Top Islamist leader had been sentenced to death by a controversial war crimes tribunal in 2013.
Bangladesh authorities on Saturday hanged a top Islamist leader for overseeing a massacre during the nation’s 1971 independence war against Pakistan, officials said.
“Mohammad Kamaruzzaman has been executed at 10.30 p.m. Bangladesh time,” said law and justice minister Anisul Huq.
Four specially trained convicts took him to a makeshift gallows, set up near his prison cell, and hanged him using a rope, in line with Bangladeshi jail procedure. He was declared dead by a magistrate and a government doctor.
Kamaruzzaman was convicted of abduction, torture and mass murder as one of the leaders of a pro-Pakistan militia that killed thousands of people during Bangladesh’s bloody independence struggle. Hundreds of secular supporters burst into cheers and made victory signs as news of the hanging was announced at Shabagh square in central Dhaka where they gathered to celebrate the death of a man they called a “war butcher.”
Kamaruzzaman is the second Islamist to be hanged for atrocities during the 1971 war of independence against Pakistan. Abdul Quader Molla, the fourth-highest ranked leader of the party, was hanged in December 2013.
Bangladesh went ahead with the latest hanging despite last-minute pleas from the United Nations, the European Union and human rights organizations to halt the execution. The U.N. said the trial did not meet “fair international” standards.
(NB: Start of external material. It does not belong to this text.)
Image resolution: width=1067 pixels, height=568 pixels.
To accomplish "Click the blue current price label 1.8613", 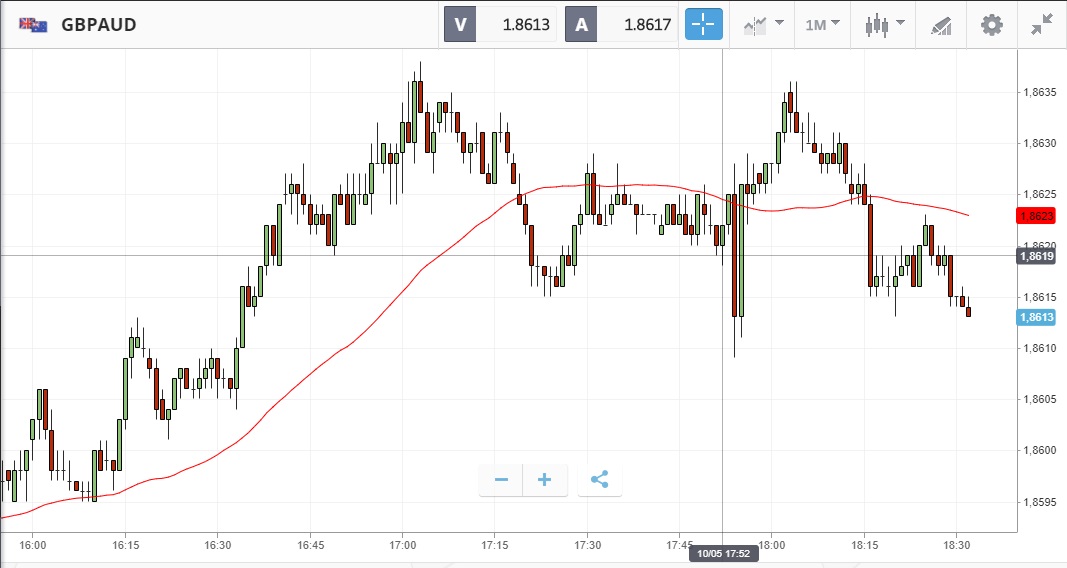I will click(1035, 318).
Just hours before the execution, members of Kamaruzzaman’s family visited him at the prison surrounded by tight security. “We found him in good health and not worried about his fate at all,” his eldest son Hasan Iqbal told AFP after seeing his father. “In his last comments, he regretted that he did not see the victory of Islamic movement in Bangladesh. But he was confident that it would be victorious here one day,” he said.
The family has dug a grave at his village in northern Sherpur district where he would be buried on Sunday, he added.
The country’s Supreme Court cleared the last hurdle for execution of Kamaruzzaman on Monday after rejecting his final appeal against the original death sentence handed down to him by a controversial war crimes court in May 2013. He was given several days to seek mercy to the country’s president Abdul Hamid to avoid death. But his son said his father did not seek any mercy.
“My father said only Allah can give or take life, not a president,” he said.